As per the question,

$$\triangle$$ABC

P is a point on BC such that BP : PC = 2 : 3

Q is the mid point of AP,

We know that, If any triangle have the same same height, then then the ratio of there area is always equal to the ratio of the there base respectively.

In triangle ABC, $$ar(\triangle ABC)=ar(\triangle APC) +ar(\triangle APB)$$

$$\dfrac{ar(\triangle APC)}{ar(\triangle APB)}=\dfrac{AP}{PB}$$

$$\dfrac{ar(\triangle APC)}{ar(\triangle APB)}=\dfrac{2}{3}=k $$(supposed)

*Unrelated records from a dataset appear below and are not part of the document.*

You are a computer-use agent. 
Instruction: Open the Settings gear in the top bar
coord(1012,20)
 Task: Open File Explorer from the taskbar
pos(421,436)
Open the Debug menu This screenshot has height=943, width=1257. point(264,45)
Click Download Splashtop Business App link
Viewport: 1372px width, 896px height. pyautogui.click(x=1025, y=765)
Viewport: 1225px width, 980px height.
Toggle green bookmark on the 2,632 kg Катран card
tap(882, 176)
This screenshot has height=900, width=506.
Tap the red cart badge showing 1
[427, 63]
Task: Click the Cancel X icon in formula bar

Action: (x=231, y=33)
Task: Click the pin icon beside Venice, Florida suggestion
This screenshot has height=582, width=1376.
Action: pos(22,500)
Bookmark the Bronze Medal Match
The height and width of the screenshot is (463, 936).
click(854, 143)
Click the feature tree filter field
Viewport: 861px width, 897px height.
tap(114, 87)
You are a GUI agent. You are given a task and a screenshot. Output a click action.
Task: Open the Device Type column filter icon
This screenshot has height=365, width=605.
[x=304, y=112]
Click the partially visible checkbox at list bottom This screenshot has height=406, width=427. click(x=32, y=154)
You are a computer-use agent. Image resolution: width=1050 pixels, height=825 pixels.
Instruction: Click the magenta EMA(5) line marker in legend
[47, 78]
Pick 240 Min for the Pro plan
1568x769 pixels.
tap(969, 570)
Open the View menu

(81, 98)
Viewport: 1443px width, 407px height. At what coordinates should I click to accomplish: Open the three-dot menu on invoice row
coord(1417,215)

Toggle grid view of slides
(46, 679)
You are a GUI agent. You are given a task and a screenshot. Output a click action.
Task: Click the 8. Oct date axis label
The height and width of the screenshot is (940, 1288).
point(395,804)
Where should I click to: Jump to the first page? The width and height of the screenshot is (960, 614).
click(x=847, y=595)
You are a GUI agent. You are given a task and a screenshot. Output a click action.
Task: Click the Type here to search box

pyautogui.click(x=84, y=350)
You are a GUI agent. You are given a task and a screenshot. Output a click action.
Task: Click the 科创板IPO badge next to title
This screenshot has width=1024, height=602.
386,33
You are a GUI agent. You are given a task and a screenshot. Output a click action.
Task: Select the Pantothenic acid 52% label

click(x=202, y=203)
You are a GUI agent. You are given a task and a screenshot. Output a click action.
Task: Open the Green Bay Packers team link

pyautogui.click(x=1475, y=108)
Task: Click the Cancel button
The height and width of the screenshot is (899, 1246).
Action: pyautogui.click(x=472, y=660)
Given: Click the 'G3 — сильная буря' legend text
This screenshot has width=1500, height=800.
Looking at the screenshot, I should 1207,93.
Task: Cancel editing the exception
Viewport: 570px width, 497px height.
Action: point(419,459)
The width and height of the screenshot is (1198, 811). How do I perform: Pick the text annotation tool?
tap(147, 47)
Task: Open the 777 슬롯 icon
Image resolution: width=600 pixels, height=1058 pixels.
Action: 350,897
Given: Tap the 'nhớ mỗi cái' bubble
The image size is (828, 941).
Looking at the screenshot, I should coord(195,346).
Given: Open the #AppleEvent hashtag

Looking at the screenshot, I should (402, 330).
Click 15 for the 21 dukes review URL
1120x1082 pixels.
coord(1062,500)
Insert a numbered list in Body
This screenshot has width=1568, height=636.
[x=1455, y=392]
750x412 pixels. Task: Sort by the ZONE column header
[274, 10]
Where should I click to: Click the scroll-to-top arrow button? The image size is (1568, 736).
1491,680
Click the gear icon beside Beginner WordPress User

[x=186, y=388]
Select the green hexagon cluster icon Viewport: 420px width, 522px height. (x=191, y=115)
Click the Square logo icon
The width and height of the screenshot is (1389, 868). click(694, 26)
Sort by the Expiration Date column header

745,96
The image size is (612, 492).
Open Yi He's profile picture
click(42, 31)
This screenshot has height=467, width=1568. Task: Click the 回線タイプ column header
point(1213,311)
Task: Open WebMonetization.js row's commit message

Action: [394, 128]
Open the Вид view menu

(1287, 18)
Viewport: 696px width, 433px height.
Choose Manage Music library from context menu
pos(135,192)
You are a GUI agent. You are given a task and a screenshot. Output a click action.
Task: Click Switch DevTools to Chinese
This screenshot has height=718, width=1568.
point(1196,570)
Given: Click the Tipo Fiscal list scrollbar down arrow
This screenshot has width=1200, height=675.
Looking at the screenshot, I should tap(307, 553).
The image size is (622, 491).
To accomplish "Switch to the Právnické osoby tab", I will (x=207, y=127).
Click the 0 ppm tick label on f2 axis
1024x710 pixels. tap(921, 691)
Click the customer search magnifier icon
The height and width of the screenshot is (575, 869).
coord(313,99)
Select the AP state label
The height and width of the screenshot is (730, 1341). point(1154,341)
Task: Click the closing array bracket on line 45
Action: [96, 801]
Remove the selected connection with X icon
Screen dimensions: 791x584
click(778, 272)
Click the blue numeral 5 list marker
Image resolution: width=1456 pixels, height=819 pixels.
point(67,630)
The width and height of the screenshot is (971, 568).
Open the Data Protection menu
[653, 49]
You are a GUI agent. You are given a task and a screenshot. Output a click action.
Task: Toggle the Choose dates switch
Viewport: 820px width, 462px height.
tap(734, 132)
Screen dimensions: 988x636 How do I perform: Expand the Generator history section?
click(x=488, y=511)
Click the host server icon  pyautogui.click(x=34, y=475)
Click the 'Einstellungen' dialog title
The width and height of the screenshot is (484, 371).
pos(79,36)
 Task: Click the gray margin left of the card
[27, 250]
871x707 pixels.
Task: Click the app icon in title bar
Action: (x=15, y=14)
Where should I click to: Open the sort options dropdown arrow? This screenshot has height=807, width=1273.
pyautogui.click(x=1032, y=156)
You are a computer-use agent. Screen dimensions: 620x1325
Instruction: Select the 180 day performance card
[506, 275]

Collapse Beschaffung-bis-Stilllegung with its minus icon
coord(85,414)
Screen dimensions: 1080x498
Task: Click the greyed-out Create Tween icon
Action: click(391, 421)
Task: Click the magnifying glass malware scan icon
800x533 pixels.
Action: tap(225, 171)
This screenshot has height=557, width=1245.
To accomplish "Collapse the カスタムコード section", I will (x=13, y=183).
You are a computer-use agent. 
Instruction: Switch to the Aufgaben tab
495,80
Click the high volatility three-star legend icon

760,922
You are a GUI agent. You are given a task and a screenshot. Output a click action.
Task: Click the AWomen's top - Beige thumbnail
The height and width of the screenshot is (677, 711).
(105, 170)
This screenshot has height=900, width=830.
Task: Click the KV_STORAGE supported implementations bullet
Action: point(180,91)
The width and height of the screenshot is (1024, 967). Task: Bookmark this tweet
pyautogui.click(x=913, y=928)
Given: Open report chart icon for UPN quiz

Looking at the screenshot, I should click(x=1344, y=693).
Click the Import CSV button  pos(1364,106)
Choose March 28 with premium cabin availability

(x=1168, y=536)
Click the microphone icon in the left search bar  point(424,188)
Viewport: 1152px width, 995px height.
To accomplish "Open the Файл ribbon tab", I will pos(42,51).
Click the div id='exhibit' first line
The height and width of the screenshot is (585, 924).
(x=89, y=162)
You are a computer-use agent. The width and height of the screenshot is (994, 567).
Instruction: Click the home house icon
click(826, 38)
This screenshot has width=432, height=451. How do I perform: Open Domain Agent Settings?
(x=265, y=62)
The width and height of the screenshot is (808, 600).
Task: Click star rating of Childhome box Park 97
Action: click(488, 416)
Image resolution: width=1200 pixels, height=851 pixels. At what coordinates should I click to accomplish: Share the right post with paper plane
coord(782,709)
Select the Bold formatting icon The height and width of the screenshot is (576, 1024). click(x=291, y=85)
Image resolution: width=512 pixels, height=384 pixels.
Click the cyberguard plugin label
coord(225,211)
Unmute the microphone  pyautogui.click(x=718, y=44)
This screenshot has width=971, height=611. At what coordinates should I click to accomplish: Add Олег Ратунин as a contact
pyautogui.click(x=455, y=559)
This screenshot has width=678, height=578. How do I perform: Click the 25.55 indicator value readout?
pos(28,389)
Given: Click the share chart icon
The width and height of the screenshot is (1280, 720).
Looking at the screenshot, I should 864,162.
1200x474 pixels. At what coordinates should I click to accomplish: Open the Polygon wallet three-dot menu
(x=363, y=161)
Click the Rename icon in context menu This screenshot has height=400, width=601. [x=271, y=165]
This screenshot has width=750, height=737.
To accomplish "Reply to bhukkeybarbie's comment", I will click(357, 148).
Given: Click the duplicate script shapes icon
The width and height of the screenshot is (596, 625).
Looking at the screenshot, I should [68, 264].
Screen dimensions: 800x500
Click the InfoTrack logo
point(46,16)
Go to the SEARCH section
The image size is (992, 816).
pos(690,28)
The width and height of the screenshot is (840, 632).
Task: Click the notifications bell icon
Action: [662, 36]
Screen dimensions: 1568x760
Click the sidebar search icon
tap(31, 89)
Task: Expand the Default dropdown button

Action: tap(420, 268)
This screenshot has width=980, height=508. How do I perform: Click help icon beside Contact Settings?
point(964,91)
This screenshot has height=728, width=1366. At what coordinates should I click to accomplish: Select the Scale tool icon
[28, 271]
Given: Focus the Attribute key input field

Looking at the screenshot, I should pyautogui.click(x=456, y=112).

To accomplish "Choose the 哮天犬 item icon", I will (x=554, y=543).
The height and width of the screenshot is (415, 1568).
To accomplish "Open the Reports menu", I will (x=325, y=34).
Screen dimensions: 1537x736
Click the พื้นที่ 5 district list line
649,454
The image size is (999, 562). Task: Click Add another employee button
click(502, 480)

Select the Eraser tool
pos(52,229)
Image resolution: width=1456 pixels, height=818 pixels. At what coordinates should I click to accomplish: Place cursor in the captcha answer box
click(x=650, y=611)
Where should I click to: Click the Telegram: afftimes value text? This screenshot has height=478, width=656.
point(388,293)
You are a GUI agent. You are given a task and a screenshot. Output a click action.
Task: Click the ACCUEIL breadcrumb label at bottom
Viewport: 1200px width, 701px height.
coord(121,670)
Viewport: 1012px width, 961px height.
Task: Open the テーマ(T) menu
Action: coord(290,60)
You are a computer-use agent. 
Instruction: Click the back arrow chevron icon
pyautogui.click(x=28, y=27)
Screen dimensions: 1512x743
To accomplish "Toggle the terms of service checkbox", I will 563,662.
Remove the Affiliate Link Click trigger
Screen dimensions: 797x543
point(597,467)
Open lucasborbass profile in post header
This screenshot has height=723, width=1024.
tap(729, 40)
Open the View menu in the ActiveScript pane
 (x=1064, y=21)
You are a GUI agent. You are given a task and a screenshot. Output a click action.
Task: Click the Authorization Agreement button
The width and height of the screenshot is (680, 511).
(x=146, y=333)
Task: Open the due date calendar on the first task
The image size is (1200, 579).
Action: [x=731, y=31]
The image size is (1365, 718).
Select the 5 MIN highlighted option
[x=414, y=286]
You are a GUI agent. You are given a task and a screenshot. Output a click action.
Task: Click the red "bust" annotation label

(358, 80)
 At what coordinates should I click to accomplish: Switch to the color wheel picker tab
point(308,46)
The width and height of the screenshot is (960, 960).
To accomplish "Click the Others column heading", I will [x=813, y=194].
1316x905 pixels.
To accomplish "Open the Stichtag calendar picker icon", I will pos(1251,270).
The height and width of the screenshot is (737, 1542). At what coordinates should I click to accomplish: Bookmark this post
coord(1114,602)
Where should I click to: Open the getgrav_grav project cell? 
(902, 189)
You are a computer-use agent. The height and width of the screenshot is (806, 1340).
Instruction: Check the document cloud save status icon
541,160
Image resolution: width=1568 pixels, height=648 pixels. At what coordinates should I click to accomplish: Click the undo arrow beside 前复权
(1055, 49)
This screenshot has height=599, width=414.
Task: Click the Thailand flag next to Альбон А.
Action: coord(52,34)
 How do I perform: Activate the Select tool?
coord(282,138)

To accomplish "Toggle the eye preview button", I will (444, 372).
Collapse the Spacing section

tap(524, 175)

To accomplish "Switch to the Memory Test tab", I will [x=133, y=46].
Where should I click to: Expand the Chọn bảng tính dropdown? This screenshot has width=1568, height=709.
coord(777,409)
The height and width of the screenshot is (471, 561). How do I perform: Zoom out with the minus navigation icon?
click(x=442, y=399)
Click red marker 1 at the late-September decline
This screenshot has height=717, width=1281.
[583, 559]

$$ar(\triangle ABC)=\dfrac{5}{2}ar(\triangle APB)--------(i)$$

Similarly,

In $$\triangle ABP$$,

$$ar(\triangle ABP)=ar(\triangle ABQ)+ar(\triangle BPQ)$$

$$\dfrac{ar(\triangle ABQ)}{ar(\triangle QBP)}=\dfrac{1}{1}$$

$$ar(\triangle ABQ)=ar(\triangle QBP)=\dfrac{ar(\triangle ABP)}{2}--------(ii)$$

From equation (i) and (ii)

$$\dfrac{ar(\triangle ABQ)}{ar(\triangle ABC)}=\dfrac{2}{5\times 2}=\dfrac{1}{5}$$